When situations don’t go the way we expect, it can be easy to respond like David, wanting to take matters into our own hands.
But as Graham put it, God will often send someone to stop us from making “stupid mistakes.” For David, this was Abigail, the wife of his enemy, Nabal. Thankfully, David listened. And it’s a reminder that when God sends wise counsel, it’s best we do the same.
And David said to Abigail, “Blessed be the Lord, the God of Israel, who sent you this day to meet me! Blessed be your discretion, and blessed be you, who have kept me this day from blood guilt and from working salvation with my own hand!” —1 Samuel 25:32-33 (ESV)
Lesson 3: Fear leads to disobedience
Though fear is a natural response in hard times, we can’t allow fear to “run rampant” in our life, Graham warns.
“It’s in times like this that we can identify with David. Even the mightiest men have their moments of weakness,” Graham said.
“[But] when you don’t live by faith, fear is going to grab your heart. And when you have fear in your heart … you start to disobey God.”
This is proven through the stark contrast we see in 1 Samuel between Saul, the current king, and David, the future king.
Both were chosen by God. Both experienced fear. But David chose to soften his heart, while Saul did not.
“Saul’s disobedience would lead him down a path that he never came back from,” Graham said.

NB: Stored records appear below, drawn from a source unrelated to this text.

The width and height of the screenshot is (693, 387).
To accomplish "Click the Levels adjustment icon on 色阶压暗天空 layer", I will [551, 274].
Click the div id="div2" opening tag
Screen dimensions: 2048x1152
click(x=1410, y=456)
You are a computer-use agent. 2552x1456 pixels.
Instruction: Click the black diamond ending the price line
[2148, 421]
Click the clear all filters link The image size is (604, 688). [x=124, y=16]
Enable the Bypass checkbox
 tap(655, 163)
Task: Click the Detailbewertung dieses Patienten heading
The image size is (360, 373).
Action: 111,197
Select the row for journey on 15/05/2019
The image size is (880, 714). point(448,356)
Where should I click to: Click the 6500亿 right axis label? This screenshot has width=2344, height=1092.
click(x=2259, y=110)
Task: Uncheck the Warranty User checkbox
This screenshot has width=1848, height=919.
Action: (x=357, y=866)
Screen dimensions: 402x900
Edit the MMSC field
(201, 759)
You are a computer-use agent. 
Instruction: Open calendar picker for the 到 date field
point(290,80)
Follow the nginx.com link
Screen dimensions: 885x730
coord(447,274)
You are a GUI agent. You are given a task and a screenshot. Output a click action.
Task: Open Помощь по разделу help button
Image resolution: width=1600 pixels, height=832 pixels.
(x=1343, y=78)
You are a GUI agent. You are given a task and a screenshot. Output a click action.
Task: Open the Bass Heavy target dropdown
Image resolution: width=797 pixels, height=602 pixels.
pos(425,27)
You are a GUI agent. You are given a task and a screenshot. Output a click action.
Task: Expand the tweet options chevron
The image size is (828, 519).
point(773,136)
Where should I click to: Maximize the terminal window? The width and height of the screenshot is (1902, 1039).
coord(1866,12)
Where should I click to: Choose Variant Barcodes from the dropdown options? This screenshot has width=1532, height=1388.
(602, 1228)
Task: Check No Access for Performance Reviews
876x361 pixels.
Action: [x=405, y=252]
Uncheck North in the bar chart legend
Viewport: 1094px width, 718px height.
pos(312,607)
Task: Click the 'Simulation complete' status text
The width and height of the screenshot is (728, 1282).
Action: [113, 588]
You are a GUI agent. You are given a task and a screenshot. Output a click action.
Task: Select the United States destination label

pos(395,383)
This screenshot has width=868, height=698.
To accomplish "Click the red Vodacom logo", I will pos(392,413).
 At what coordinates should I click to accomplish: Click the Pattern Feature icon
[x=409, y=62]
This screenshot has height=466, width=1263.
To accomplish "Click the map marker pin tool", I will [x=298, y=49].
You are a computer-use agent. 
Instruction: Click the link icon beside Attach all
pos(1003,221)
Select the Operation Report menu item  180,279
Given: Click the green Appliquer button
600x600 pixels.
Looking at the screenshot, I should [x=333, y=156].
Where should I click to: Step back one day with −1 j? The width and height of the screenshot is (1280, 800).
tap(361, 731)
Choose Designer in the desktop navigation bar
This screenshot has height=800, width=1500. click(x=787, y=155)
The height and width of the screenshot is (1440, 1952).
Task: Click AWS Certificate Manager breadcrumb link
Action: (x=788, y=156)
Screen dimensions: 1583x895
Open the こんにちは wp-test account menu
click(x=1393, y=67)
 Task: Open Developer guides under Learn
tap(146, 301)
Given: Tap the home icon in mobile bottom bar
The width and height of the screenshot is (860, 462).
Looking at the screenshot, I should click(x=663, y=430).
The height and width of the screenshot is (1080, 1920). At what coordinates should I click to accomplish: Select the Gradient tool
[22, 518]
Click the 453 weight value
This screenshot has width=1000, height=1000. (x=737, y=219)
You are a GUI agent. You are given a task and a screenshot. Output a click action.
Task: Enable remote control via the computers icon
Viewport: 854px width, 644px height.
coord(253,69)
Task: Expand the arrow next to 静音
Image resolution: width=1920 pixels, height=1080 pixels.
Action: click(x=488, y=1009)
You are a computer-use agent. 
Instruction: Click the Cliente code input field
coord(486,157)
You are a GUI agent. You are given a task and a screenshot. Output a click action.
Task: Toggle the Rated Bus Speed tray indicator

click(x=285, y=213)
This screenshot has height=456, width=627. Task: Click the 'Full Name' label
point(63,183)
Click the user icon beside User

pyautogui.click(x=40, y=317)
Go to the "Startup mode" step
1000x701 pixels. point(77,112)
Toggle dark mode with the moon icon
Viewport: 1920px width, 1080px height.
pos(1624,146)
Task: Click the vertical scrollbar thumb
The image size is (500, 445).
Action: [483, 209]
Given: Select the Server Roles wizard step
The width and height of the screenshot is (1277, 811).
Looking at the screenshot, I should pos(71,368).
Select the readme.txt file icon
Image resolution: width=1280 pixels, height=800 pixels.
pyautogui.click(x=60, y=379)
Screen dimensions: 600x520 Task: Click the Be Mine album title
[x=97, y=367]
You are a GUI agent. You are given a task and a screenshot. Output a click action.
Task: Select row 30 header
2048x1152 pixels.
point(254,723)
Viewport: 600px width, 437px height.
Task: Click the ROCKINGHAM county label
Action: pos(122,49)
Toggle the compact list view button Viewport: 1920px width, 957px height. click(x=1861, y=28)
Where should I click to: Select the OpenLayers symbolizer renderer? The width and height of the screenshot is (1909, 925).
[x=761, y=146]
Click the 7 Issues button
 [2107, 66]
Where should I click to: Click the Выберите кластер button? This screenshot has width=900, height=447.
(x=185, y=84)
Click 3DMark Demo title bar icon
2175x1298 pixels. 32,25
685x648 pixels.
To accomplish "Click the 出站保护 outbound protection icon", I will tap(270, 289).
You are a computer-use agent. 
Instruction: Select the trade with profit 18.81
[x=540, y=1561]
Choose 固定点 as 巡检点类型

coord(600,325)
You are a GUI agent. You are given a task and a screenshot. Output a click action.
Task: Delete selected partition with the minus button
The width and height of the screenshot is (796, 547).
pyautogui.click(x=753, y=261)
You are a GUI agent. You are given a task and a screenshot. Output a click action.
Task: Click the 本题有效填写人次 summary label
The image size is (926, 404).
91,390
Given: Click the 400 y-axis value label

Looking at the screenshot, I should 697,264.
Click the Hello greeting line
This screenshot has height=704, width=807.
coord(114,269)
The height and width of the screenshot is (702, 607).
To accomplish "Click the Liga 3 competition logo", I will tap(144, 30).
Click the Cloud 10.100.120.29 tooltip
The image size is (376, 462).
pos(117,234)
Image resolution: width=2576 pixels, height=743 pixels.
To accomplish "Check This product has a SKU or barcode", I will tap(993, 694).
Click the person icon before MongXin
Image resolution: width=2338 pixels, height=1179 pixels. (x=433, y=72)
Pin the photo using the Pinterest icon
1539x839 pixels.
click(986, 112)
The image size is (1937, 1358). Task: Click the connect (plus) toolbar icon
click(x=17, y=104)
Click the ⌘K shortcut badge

Lesson 4: There’s a Savior for the sin we see
Whether it’s your own actions that have you weary or the circumstances around you—steady faith is possible.
“If we’re going to live in troubling times, unstable times like we’re seeing today, then [we need to] understand our place in this world,” Graham said.
“We are created beings by God. [But] we are not God. … We’re sinful, rebellious—yet whom God loves.
“If we’re going to live in this modern world, we need to have a faith that understands [this] position.”
It’s only then that we begin to see our need for God and how fear and disobedience keep us from Him.
“That’s what I love about the Bible. It doesn’t hide sin. It doesn’t misrepresent sin. It shows it for what it is.
“Sin is a destroyer. But the Bible also gives us the answer and that’s the person and the work of the Lord Jesus Christ.”